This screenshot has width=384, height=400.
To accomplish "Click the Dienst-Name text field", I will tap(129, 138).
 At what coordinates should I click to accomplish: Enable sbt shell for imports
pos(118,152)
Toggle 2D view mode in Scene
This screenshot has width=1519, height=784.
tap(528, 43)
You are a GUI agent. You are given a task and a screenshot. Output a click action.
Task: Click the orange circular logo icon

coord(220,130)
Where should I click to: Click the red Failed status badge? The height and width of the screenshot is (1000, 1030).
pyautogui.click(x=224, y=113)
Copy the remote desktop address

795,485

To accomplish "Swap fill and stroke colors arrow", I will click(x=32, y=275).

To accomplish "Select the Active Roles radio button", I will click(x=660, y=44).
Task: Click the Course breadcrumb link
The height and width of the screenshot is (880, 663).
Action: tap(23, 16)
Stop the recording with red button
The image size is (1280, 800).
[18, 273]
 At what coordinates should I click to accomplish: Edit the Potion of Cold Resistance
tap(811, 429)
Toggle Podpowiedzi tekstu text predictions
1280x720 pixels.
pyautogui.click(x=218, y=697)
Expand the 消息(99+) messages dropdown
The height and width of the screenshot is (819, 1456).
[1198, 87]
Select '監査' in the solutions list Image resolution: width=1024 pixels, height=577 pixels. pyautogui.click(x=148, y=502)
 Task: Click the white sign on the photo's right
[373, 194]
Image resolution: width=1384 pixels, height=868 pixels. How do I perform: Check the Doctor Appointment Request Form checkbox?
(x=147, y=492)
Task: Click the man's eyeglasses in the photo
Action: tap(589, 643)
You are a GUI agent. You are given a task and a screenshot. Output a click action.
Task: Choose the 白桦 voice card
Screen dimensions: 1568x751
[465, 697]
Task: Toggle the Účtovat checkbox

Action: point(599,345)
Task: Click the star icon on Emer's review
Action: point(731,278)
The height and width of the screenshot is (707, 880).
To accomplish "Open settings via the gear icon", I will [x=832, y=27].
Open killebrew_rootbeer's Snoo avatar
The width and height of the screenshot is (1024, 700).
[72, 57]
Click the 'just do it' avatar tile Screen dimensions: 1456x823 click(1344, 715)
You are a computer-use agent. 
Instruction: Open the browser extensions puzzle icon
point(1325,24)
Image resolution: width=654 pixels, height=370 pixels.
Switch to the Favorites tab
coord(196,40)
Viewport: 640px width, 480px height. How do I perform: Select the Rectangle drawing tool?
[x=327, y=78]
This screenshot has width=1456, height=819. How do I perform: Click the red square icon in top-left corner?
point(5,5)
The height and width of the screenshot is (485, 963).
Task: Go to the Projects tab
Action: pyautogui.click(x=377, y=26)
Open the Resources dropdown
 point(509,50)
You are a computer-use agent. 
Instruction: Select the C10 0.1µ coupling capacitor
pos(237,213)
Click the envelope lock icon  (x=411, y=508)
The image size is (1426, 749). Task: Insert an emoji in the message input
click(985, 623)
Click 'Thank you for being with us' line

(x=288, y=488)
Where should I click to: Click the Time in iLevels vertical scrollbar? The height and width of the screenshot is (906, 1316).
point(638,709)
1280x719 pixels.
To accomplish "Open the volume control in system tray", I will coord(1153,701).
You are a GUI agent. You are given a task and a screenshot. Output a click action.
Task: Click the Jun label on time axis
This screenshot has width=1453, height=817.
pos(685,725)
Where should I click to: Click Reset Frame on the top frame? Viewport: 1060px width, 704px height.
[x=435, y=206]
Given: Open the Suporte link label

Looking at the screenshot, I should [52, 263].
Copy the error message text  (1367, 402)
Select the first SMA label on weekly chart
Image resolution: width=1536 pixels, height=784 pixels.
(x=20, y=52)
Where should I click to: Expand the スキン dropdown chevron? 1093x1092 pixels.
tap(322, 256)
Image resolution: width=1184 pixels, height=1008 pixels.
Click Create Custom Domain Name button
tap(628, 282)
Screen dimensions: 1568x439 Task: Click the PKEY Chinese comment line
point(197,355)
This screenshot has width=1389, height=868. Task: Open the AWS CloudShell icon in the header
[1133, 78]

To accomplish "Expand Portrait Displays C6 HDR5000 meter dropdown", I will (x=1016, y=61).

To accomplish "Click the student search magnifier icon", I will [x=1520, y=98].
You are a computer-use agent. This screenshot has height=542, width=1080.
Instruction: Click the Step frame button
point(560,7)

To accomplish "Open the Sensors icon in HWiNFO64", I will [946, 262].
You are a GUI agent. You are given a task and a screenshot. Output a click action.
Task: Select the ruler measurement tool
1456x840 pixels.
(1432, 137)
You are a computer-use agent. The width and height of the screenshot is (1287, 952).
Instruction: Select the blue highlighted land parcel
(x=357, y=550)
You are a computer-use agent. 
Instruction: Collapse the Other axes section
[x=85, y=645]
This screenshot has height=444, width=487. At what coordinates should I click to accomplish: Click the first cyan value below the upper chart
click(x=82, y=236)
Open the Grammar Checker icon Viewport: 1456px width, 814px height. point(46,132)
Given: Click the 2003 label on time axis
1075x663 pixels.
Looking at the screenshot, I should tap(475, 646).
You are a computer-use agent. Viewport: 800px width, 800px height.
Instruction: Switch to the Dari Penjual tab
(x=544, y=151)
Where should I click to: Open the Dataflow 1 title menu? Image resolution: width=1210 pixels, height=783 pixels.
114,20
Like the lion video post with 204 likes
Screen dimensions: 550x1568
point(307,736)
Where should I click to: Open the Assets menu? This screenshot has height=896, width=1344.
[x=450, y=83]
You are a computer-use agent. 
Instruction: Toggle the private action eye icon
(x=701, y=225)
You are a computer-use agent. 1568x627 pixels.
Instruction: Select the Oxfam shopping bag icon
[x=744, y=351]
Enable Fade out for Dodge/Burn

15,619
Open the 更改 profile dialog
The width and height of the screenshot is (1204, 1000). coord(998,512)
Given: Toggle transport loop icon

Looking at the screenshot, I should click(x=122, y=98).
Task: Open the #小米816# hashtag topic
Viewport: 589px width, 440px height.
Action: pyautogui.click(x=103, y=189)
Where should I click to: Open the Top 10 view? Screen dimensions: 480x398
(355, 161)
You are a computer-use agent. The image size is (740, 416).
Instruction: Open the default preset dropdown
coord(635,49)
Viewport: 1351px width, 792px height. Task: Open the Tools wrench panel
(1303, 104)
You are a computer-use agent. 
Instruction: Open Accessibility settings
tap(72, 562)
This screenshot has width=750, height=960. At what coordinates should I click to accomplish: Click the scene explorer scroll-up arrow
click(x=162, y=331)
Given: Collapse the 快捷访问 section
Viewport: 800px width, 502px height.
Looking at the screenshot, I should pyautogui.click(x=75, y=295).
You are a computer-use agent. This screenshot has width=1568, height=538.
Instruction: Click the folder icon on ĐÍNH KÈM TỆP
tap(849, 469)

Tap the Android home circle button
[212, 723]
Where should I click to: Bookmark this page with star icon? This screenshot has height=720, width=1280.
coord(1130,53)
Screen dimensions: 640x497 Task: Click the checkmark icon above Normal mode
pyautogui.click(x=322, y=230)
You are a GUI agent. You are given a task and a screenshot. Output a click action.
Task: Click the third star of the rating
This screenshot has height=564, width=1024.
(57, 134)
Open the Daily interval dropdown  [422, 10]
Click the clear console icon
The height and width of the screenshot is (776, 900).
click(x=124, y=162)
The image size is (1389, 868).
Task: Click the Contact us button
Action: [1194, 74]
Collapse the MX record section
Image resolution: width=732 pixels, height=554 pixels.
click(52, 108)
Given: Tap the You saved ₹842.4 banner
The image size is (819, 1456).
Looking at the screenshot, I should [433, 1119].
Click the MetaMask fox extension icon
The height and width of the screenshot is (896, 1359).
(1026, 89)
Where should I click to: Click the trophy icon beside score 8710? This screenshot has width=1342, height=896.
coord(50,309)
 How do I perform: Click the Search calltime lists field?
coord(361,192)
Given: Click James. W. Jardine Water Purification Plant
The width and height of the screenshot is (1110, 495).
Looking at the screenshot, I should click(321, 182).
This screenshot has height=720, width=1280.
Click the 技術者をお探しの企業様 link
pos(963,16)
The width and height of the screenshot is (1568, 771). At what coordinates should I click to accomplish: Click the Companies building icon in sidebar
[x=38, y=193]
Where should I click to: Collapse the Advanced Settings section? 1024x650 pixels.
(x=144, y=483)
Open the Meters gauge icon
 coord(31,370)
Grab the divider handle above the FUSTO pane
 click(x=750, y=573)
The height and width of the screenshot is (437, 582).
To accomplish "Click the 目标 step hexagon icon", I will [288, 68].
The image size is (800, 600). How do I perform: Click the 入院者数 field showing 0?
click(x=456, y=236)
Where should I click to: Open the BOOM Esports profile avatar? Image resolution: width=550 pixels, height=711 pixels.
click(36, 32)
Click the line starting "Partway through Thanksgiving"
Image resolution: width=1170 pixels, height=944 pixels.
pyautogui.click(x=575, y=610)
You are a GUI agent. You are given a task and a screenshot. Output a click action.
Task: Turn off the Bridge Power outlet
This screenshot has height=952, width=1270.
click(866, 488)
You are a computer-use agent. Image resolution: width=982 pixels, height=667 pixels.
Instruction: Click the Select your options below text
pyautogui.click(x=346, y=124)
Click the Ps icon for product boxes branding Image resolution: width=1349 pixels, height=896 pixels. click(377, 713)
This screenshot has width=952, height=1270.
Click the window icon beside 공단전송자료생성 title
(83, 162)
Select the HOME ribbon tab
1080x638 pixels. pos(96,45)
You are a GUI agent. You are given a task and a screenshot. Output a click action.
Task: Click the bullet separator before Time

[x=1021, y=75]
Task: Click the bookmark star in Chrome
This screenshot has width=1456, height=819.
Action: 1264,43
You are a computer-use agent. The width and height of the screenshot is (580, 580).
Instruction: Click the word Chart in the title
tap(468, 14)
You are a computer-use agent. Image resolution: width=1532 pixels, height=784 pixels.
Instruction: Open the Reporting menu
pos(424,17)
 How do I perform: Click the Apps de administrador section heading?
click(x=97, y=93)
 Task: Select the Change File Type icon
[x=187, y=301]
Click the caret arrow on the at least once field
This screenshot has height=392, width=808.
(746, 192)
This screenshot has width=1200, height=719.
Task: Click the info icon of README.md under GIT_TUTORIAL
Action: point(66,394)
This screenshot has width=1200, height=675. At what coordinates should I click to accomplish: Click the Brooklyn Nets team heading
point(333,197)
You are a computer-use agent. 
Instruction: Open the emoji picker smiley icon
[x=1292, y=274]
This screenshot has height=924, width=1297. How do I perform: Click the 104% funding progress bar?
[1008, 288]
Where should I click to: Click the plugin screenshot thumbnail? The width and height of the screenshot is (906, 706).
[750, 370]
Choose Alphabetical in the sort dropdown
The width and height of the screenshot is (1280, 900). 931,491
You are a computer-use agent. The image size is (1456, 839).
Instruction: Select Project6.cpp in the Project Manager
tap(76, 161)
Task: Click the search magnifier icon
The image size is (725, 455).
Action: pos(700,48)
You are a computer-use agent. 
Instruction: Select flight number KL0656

▸ YOUR OBJECTIVE: Copy out the data above word for word, from its first line through the line that contains "tap(528, 43)", including both of those lines.

▸ SOLVED EXERCISE:
This screenshot has width=384, height=400.
To accomplish "Click the Dienst-Name text field", I will tap(129, 138).
 At what coordinates should I click to accomplish: Enable sbt shell for imports
pos(118,152)
Toggle 2D view mode in Scene
This screenshot has width=1519, height=784.
tap(528, 43)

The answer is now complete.